== WHAT THE TASK REQUIRES ==
Instruction for the data below: set down exactly the lines from the line with "Task: Click the ABS_CURV_COMPOUNDPATH_1" to the line with "Image resolution: width=1268", inclusive, and no others.

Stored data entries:
-- Opening Marker --

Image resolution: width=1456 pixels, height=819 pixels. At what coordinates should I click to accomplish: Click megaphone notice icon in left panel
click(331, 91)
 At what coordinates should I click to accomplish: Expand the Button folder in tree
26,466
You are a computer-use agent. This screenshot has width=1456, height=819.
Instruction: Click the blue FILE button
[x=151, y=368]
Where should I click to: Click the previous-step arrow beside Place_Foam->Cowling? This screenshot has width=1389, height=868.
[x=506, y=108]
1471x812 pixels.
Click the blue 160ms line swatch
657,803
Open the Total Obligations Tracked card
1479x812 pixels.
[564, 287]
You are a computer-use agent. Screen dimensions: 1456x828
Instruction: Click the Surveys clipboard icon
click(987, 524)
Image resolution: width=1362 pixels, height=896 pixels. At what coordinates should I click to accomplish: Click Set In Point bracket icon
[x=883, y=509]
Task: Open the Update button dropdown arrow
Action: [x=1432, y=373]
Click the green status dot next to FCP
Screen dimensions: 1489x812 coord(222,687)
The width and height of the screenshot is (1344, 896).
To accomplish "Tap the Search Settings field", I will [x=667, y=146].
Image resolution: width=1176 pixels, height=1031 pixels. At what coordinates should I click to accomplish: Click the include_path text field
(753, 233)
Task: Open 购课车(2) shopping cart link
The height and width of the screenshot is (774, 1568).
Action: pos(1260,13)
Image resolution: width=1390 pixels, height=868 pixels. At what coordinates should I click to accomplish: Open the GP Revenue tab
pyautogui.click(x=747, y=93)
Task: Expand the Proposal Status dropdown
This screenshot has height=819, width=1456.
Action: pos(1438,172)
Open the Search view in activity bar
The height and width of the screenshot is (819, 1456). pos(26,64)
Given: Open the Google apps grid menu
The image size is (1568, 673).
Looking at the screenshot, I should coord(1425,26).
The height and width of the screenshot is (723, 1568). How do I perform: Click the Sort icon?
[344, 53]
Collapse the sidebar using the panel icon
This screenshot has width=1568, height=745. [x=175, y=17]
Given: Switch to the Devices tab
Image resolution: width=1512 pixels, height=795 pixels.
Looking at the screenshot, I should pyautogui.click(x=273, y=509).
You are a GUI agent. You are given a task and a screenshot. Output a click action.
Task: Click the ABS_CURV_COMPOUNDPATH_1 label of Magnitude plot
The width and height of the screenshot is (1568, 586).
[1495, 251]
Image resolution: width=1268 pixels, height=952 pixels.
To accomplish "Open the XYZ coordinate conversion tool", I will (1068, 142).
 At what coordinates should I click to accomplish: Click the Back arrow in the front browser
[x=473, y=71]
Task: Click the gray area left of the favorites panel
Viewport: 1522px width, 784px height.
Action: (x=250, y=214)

-- Closing Marker --

== OUTPUT FOR THIS EXERCISE ==
Task: Click the ABS_CURV_COMPOUNDPATH_1 label of Magnitude plot
The width and height of the screenshot is (1568, 586).
[1495, 251]
Image resolution: width=1268 pixels, height=952 pixels.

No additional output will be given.